## EXERCISE GOAL
Print exactly the lines below between the line containing "Select the 'Consulta de saldo' section label" and the line containing "Viewport: 1006px width, 566px height.", counting both of those lines. Leave pictures out.

## MATERIAL TO PROCESS
************
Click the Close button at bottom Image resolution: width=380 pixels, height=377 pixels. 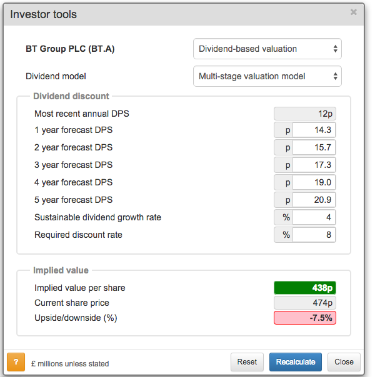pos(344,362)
************
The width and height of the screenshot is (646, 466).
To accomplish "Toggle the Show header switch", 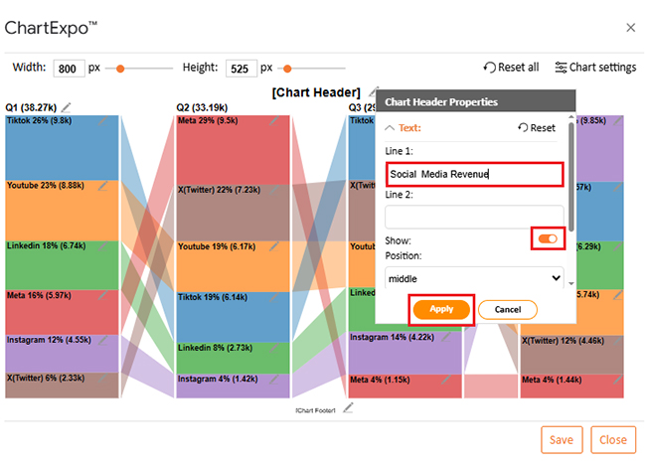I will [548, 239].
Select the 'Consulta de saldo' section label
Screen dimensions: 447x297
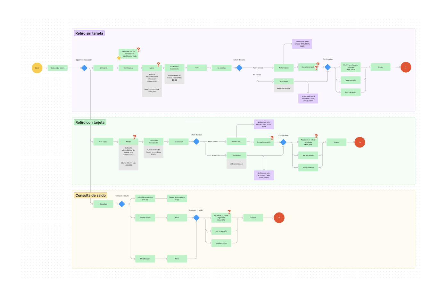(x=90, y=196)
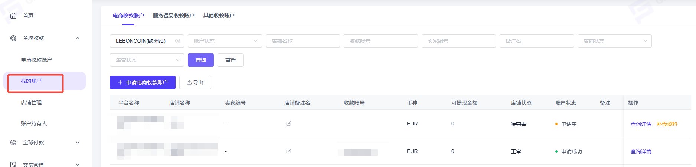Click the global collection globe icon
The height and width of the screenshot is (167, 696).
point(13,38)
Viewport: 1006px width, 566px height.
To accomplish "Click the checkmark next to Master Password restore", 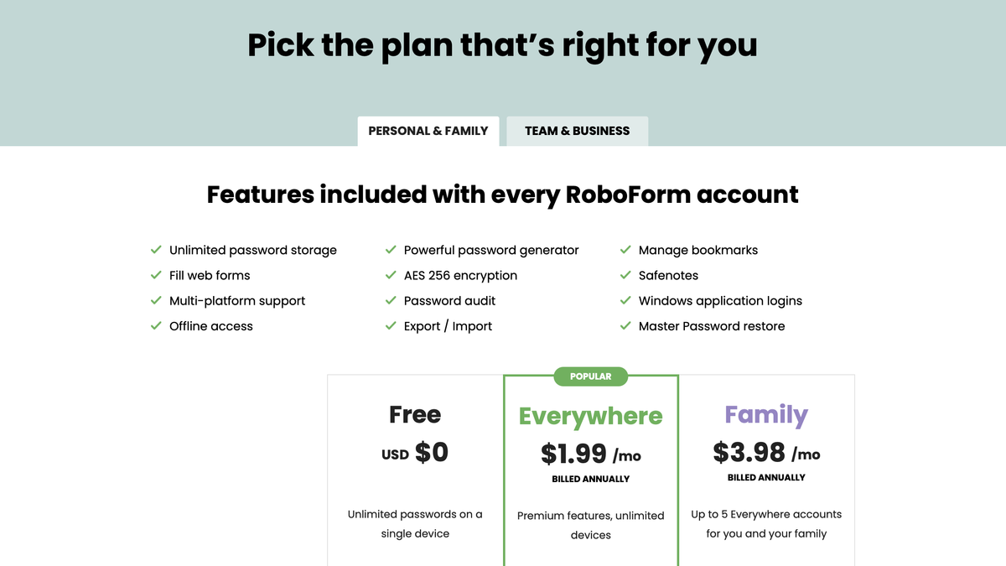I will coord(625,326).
************
## SOLVED EXERCISE
Select the 'Consulta de saldo' section label
Screen dimensions: 447x297
(x=90, y=196)
Click the global collection globe icon
The height and width of the screenshot is (167, 696).
point(13,38)
Viewport: 1006px width, 566px height.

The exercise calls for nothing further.